The present invention relates to the field of touch sensors, including touch screens and touch pads, and their associated control chip(s). In particular, embodiments of the invention relate to designs for electrode patterns for such sensors for sensing the presence of one or more touching objects in a sensing area arranged across a three-dimensional surface
A capacitive touch sensor can be generalised as one that uses a physical sensor element comprising an arrangement of electrically conductive electrodes extending over a touch sensitive area (sensing area) and a controller chip connected to the electrodes and operable to measure changes in the electrical capacitance of each of the electrodes or the mutual-capacitance between combinations of the electrodes.
FIG. 1 schematically shows principal components of a generic conventional capacitive touchscreen comprising a physical sensor element 100. The touch screen is represented in plan view (to the left in the figure) and also in cross-sectional view (to the right in the figure).

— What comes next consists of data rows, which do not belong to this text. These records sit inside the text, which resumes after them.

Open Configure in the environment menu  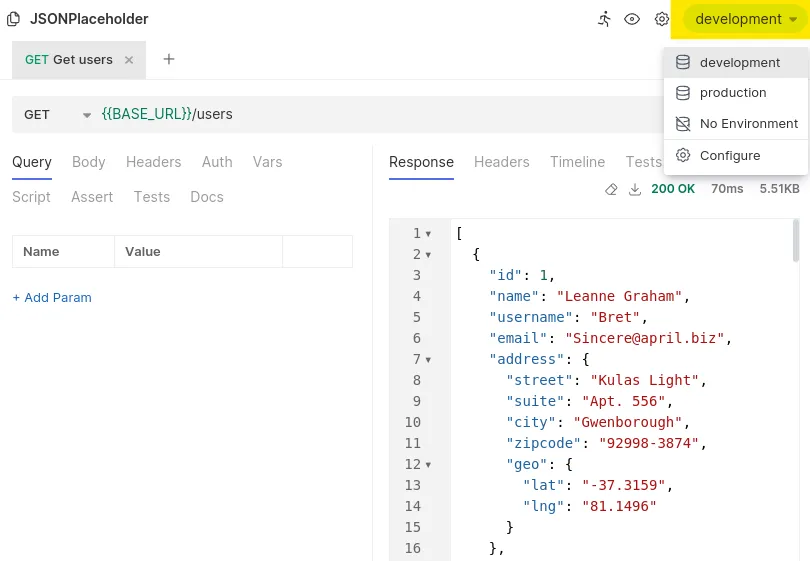[x=730, y=156]

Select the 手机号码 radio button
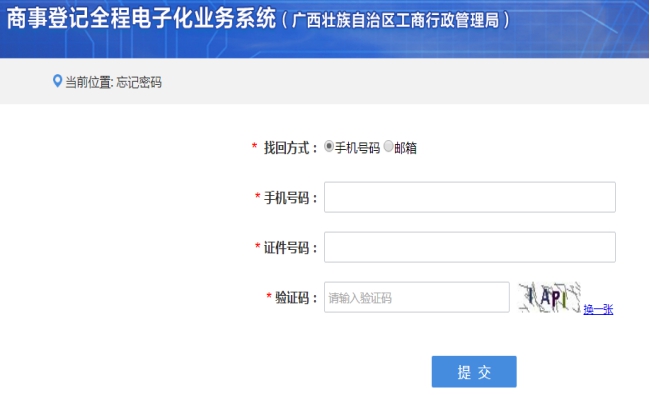(329, 146)
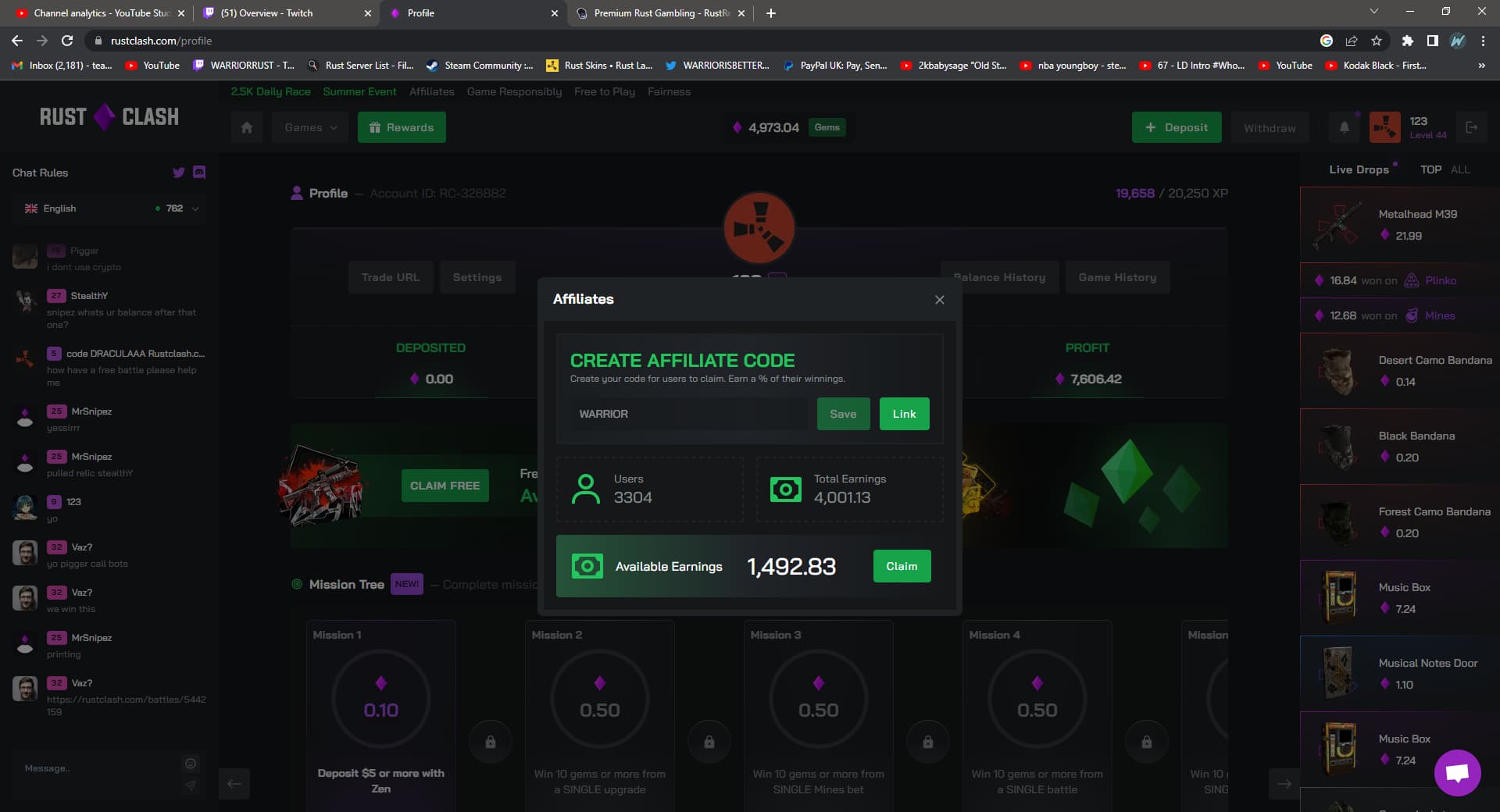Claim the available affiliate earnings
Viewport: 1500px width, 812px height.
[901, 566]
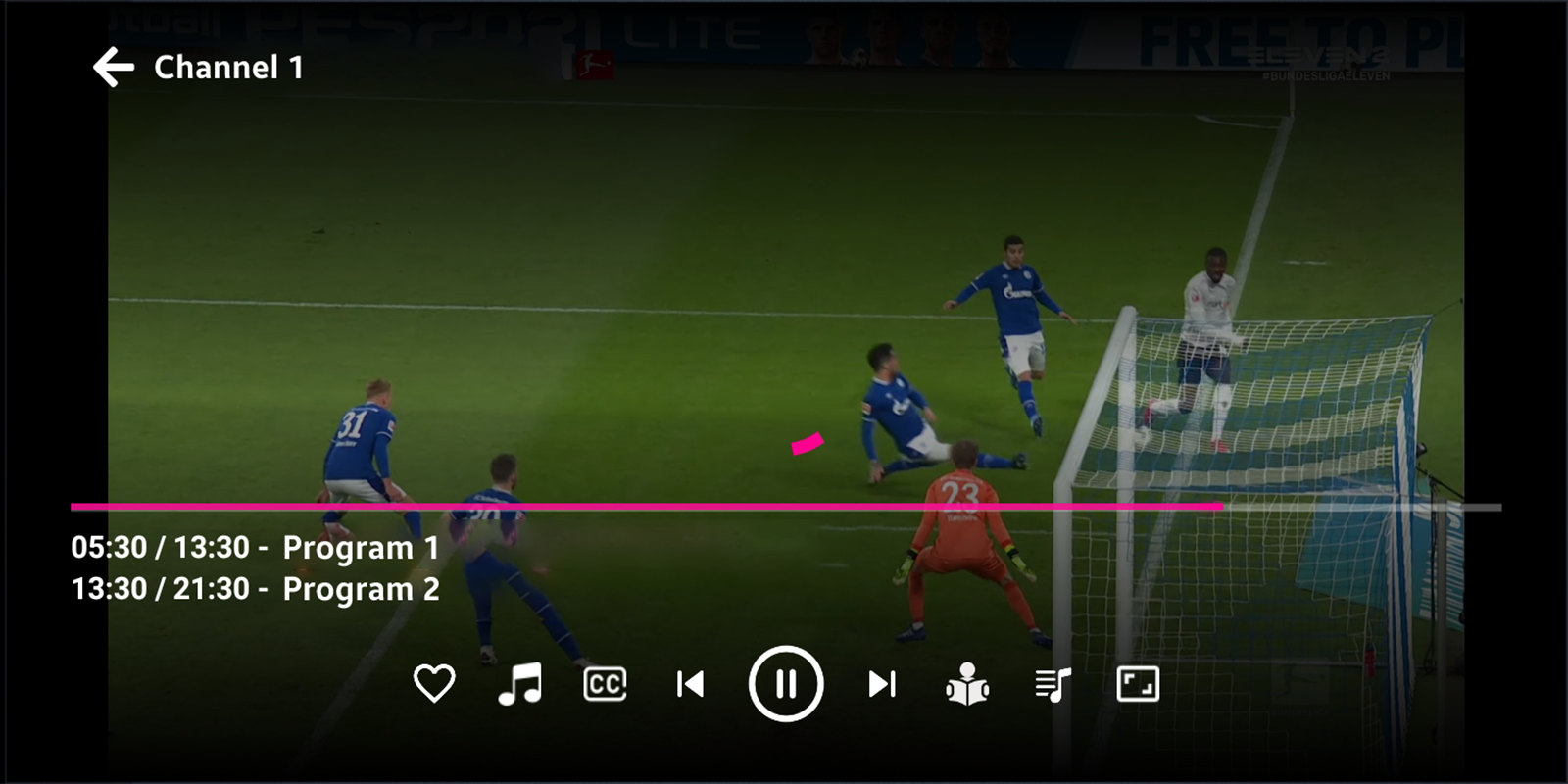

The touch screen is configured for establishing the position of a touch within a two-dimensional sensing area by providing Cartesian coordinates along an X-direction (horizontal in the figure) and a Y-direction (vertical in the figure). In this example the sensor element 100 is constructed from a substrate 103 that could be glass or plastic or some other insulating material and upon which is arranged an array of electrodes consisting of multiple laterally extending parallel electrodes, X-electrodes 101, and multiple vertically extending parallel electrodes, Y-electrodes 102, which in combination allow the position of a touch 109 to be determined. To clarify the terminology, and as will be seen from FIG. 1, the X-electrodes 101 are aligned parallel to the X-direction and the Y-electrodes 102 are aligned parallel to the Y-direction. Thus the different X-electrodes allow the position of a touch to be determined at different positions along the Y-direction while the different Y-electrodes allow the position of a touch to be determined at different positions along the X-direction. That is to say in accordance with the terminology used herein, the electrodes are named after their direction of extent rather than the direction along which they resolve position.

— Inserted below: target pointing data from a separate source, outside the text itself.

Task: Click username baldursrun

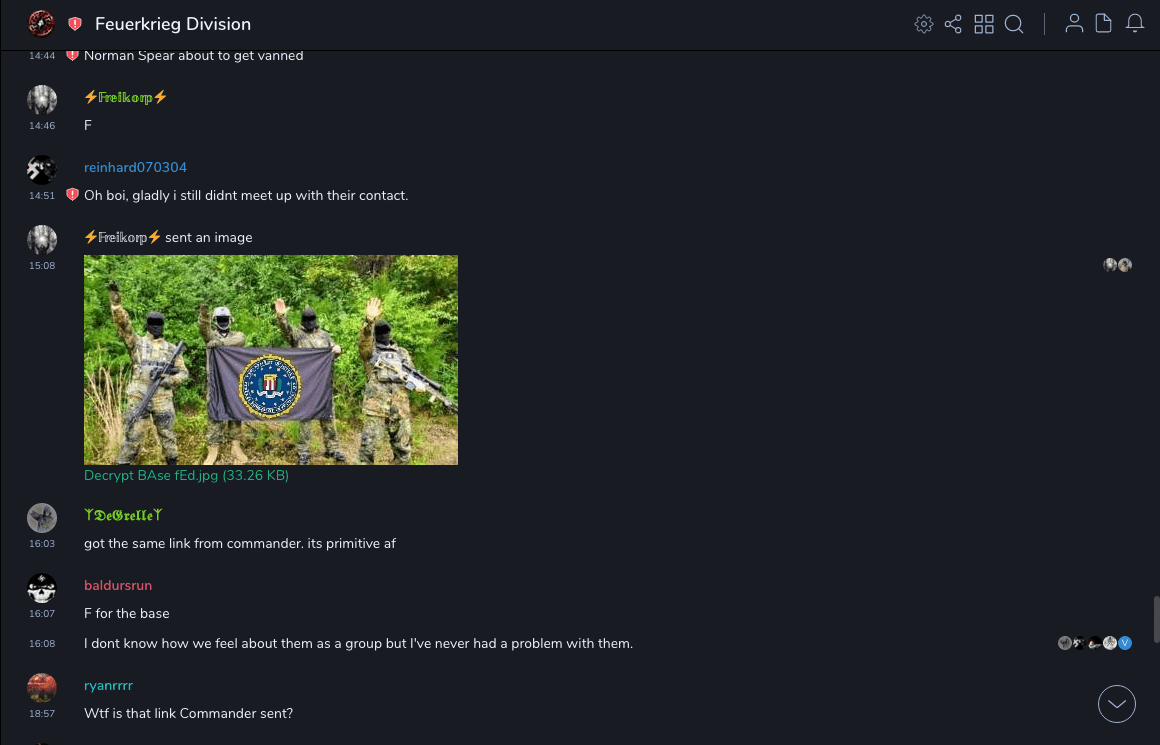Action: coord(118,585)
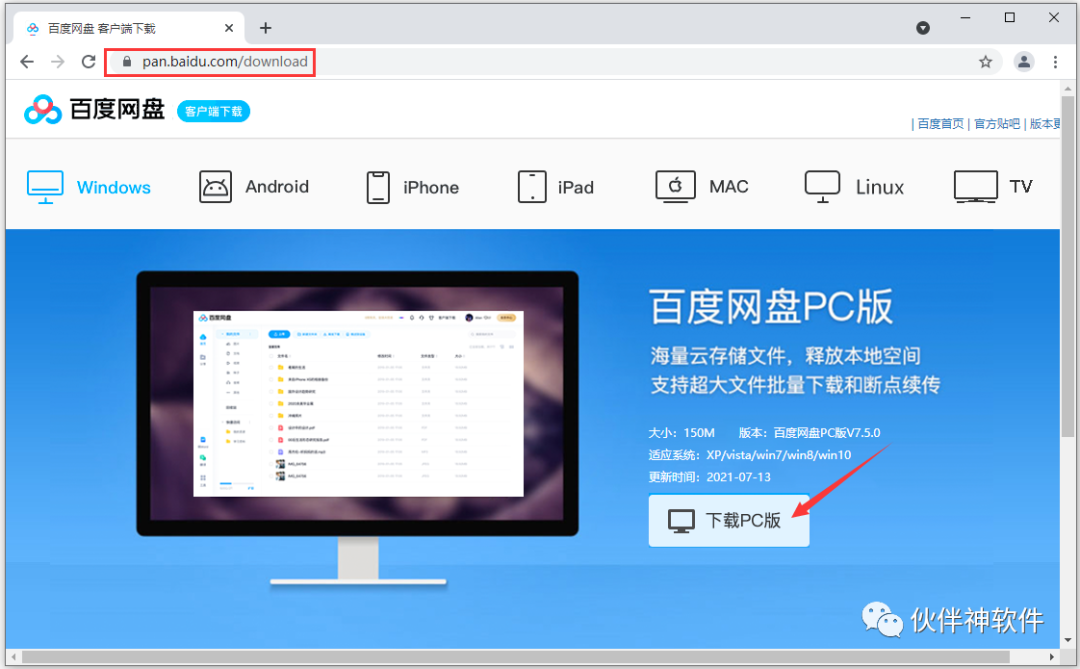This screenshot has width=1080, height=669.
Task: Click the browser refresh icon
Action: click(88, 62)
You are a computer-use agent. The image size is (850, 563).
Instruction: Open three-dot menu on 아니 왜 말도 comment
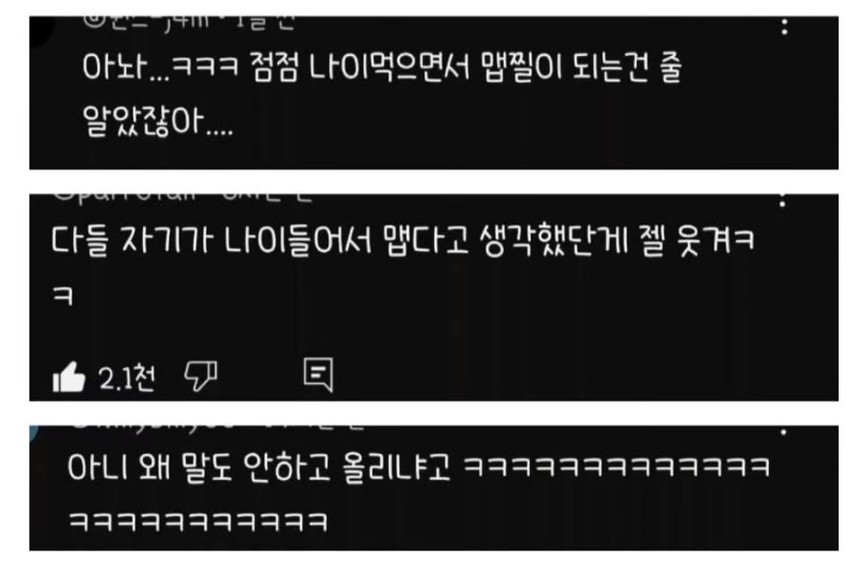pyautogui.click(x=783, y=432)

In some cases, each electrode may have a more detailed structure than the simple “bar” structures represented in FIG. 1, but the operating principles are broadly the same. The electrodes, which are sometimes called traces, are made of an electrically conductive material such as copper or Indium Tin Oxide (ITO). The nature of the various materials used depends on the desired characteristics of the touch screen. For example, a touch screen may need to be transparent, in which case ITO electrodes and a plastic substrate are common. On the other hand a touch pad, such as often provided in lieu of a mouse in laptop computers is usually opaque, and hence can use lower cost copper electrodes and an epoxy-glass-fibre substrate (e.g. FR4). Referring back to the figure, the electrodes are electrically connected via circuit conductors 104 to a controller chip 105, which is in turn connected to a host processing system 106 by means of a communication interface 107. The host 106 interrogates the controller chip 105 to recover the presence and coordinates of any touch or touches present on, or proximate to the sensor 103. In the example, a front cover (also referred to as a lens or panel) 108 is positioned in front of the sensor 103 and a single touch 109 on the surface of the cover 108 is schematically represented.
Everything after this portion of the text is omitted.